** Extracted data follows **

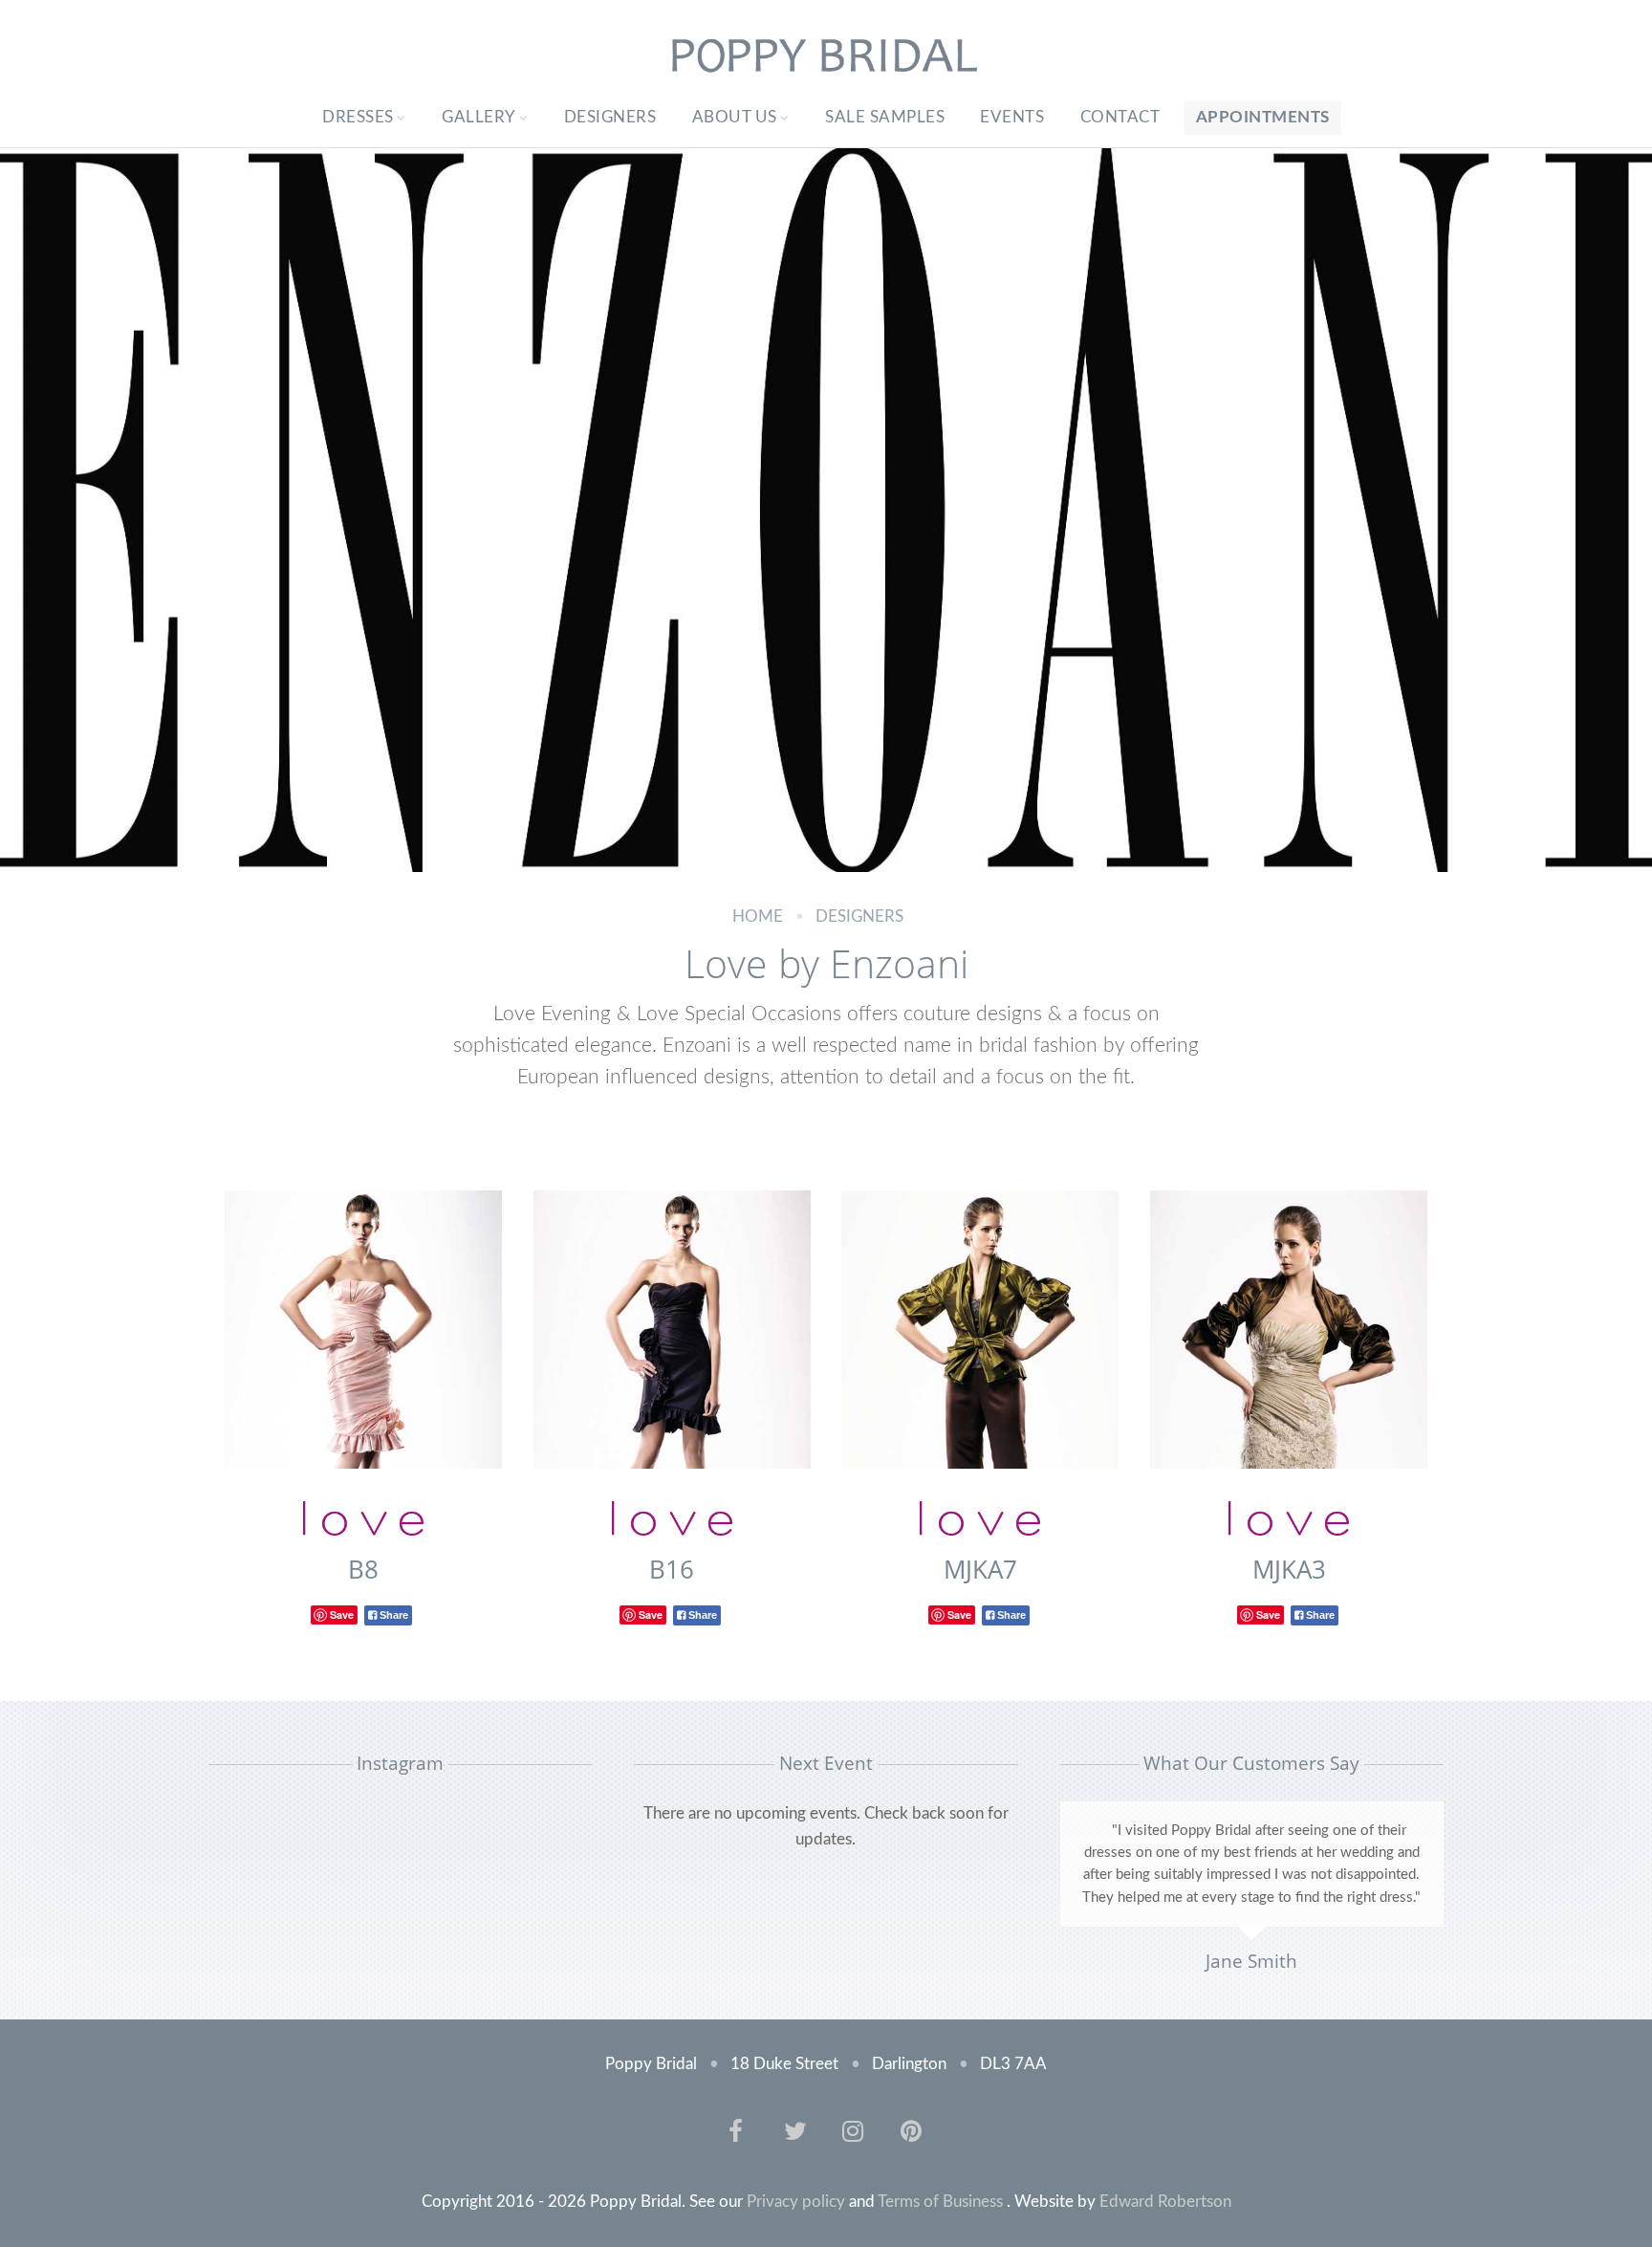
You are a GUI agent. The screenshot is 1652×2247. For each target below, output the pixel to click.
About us (734, 117)
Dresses (358, 117)
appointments (1263, 117)
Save (342, 1614)
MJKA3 (1289, 1569)
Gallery (479, 117)
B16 (671, 1569)
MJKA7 (980, 1569)
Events (1012, 117)
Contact (1120, 117)
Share (392, 1615)
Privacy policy (796, 2201)
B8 (363, 1569)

** End of Extracted data **

# Task to complete
Transcribe every line from the records above without alteration, and leave out the images.

# Exercise response
You are a GUI agent. The screenshot is 1652×2247. For each target below, output the pixel to click.
About us (734, 117)
Dresses (358, 117)
appointments (1263, 117)
Save (342, 1614)
MJKA3 (1289, 1569)
Gallery (479, 117)
B16 (671, 1569)
MJKA7 (980, 1569)
Events (1012, 117)
Contact (1120, 117)
Share (392, 1615)
Privacy policy (796, 2201)
B8 (363, 1569)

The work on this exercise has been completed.